INFORMATION SHOWN Start Marker

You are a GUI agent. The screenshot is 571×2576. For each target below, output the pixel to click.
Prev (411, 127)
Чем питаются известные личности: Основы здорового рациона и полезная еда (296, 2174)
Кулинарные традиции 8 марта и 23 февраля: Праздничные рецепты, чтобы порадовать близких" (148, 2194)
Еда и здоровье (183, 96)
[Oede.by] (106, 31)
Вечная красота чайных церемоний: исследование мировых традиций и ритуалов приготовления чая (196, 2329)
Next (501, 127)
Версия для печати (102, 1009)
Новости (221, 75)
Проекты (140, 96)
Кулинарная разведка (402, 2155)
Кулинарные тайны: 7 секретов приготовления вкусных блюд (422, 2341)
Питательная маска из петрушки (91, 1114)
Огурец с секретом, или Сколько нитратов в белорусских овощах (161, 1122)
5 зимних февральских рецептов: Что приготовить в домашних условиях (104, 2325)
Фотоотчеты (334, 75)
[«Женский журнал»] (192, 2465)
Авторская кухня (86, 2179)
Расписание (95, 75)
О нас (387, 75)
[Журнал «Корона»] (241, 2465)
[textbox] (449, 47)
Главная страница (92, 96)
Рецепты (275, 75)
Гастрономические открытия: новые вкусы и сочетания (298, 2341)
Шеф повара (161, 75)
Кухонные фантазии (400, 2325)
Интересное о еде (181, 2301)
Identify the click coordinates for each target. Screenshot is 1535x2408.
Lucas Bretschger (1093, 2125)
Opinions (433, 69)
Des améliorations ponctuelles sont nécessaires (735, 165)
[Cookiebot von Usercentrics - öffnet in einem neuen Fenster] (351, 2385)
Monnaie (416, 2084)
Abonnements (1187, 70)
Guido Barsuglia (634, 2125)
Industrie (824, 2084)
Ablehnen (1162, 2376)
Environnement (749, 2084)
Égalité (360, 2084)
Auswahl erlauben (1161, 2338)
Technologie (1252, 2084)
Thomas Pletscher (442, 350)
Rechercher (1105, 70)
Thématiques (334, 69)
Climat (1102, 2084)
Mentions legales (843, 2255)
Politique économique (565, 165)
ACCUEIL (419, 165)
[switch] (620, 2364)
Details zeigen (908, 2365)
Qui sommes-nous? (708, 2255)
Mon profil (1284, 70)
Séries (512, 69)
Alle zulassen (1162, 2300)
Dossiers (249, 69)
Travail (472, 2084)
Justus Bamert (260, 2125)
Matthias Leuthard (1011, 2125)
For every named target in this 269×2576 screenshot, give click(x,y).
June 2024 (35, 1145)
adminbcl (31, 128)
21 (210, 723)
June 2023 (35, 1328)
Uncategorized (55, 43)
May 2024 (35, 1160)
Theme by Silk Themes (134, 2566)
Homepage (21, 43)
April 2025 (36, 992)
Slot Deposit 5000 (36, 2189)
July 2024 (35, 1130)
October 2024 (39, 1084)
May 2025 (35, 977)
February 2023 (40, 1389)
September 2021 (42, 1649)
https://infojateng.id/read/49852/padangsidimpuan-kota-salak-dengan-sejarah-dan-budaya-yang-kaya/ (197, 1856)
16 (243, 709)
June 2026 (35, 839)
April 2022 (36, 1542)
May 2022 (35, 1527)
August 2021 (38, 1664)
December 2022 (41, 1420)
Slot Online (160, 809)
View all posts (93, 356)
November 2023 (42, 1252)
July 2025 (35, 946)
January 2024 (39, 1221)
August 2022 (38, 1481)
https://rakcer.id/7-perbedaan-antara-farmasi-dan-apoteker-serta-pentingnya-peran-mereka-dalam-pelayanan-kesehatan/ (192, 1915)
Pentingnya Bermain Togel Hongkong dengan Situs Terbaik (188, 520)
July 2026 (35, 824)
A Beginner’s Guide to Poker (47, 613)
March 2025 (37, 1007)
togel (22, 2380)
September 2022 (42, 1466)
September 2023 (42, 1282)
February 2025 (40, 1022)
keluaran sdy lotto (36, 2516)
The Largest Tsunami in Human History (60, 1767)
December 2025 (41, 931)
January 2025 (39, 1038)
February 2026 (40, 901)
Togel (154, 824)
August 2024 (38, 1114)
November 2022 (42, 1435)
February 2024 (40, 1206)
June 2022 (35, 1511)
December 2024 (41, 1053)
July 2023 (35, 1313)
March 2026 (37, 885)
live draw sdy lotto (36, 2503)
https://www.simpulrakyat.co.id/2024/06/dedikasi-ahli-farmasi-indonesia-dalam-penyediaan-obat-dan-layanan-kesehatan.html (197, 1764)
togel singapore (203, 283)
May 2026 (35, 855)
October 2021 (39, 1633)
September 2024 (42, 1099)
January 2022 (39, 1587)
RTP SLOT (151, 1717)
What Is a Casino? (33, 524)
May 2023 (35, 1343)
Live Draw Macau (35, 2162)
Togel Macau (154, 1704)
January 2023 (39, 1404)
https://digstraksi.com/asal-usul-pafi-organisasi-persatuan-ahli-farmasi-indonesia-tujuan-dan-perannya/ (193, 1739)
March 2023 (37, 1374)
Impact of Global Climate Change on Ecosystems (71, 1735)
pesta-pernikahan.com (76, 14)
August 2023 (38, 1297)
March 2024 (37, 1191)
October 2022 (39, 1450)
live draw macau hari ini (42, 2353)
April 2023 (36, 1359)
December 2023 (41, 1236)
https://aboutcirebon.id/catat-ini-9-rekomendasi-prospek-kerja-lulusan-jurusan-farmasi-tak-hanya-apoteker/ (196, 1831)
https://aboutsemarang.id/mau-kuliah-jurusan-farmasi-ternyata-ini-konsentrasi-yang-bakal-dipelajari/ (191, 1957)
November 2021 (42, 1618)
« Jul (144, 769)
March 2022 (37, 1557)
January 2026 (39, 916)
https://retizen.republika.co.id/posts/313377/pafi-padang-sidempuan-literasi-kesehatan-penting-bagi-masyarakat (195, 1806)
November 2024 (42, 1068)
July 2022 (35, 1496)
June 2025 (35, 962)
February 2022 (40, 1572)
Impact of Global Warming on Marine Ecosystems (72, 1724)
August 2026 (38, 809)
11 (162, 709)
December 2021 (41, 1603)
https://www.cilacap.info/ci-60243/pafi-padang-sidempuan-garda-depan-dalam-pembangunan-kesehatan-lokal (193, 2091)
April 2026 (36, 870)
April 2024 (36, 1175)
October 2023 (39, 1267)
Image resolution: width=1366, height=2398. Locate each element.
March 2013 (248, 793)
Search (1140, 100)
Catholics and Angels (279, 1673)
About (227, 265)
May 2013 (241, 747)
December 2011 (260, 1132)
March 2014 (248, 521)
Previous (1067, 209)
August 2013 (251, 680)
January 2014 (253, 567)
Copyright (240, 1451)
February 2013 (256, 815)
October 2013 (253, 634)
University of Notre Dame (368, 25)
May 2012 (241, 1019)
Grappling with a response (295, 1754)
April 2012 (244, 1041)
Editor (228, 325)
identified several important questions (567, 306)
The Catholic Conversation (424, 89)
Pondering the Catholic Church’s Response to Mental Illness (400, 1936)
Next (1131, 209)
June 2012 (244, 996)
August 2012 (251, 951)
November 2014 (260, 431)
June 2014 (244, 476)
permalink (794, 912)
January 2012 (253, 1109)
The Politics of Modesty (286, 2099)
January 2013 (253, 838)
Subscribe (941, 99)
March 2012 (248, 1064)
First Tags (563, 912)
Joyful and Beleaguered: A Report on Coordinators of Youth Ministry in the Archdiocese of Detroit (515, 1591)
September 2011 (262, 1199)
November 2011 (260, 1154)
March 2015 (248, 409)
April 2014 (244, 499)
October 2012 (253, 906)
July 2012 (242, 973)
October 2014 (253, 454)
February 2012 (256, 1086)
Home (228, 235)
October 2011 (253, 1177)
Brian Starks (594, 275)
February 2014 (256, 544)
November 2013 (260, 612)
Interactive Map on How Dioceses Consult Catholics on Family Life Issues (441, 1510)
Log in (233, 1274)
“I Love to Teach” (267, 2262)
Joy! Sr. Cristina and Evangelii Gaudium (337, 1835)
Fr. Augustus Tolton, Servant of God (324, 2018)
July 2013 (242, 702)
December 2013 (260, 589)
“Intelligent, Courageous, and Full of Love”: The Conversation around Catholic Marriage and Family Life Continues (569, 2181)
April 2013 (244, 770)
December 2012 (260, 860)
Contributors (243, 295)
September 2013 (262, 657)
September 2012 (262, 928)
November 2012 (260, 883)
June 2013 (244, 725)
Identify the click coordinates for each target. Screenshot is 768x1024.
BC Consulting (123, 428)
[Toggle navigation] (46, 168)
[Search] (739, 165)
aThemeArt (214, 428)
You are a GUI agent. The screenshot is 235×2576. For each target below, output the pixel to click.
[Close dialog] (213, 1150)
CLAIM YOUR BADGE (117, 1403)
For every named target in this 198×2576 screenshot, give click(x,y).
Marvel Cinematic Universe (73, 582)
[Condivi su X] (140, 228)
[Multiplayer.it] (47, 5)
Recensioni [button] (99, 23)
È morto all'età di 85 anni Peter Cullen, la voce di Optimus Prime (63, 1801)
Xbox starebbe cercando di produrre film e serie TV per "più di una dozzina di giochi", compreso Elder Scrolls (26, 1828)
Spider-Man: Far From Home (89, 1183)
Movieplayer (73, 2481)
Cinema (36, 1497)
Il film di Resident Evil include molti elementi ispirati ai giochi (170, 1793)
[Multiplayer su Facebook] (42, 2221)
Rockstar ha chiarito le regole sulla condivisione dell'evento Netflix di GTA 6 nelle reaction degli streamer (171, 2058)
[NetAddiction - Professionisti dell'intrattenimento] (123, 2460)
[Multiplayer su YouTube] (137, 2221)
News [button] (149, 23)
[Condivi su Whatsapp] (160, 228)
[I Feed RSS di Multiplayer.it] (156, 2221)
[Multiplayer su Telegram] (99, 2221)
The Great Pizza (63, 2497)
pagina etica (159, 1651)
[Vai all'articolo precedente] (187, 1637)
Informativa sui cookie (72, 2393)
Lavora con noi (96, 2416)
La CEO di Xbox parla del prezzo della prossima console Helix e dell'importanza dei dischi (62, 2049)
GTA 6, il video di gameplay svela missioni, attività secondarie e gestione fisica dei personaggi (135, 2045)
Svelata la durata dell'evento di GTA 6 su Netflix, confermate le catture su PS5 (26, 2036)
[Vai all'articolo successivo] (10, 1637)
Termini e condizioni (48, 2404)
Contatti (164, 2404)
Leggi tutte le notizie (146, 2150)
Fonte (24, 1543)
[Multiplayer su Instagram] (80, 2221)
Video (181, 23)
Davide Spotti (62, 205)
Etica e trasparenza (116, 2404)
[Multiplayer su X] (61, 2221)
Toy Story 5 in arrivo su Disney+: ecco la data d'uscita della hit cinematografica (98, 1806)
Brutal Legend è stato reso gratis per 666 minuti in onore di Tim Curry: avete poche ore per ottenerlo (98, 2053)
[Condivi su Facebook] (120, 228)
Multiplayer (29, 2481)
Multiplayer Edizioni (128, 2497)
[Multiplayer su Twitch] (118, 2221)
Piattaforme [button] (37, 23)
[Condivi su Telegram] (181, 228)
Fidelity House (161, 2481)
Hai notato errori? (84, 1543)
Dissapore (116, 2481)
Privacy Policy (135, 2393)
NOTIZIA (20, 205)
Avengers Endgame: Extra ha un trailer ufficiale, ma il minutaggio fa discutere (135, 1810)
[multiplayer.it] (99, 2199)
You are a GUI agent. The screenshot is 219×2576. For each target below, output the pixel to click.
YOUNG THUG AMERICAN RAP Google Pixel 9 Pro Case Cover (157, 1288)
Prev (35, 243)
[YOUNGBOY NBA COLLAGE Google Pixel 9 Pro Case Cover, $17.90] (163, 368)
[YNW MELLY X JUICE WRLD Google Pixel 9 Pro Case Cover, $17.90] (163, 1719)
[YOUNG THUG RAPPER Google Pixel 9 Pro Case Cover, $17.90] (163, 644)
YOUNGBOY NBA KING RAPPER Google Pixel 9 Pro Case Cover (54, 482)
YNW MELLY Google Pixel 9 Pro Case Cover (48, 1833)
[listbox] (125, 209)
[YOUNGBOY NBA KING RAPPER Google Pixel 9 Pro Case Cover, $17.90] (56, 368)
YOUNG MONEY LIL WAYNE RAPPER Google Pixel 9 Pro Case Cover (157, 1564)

INFORMATION SHOWN End Marker

■ PROBLEM TO SOLVE ■
Transcribe, exactly as written, all lines of the entries above from the first to the one containing "Огурец с секретом, или", and no more.

■ EXERCISE RESPONSE ■
You are a GUI agent. The screenshot is 571×2576. For each target below, output the pixel to click.
Prev (411, 127)
Чем питаются известные личности: Основы здорового рациона и полезная еда (296, 2174)
Кулинарные традиции 8 марта и 23 февраля: Праздничные рецепты, чтобы порадовать близких" (148, 2194)
Еда и здоровье (183, 96)
[Oede.by] (106, 31)
Вечная красота чайных церемоний: исследование мировых традиций и ритуалов приготовления чая (196, 2329)
Next (501, 127)
Версия для печати (102, 1009)
Новости (221, 75)
Проекты (140, 96)
Кулинарная разведка (402, 2155)
Кулинарные тайны: 7 секретов приготовления вкусных блюд (422, 2341)
Питательная маска из петрушки (91, 1114)
Огурец с секретом, или Сколько нитратов в белорусских овощах (161, 1122)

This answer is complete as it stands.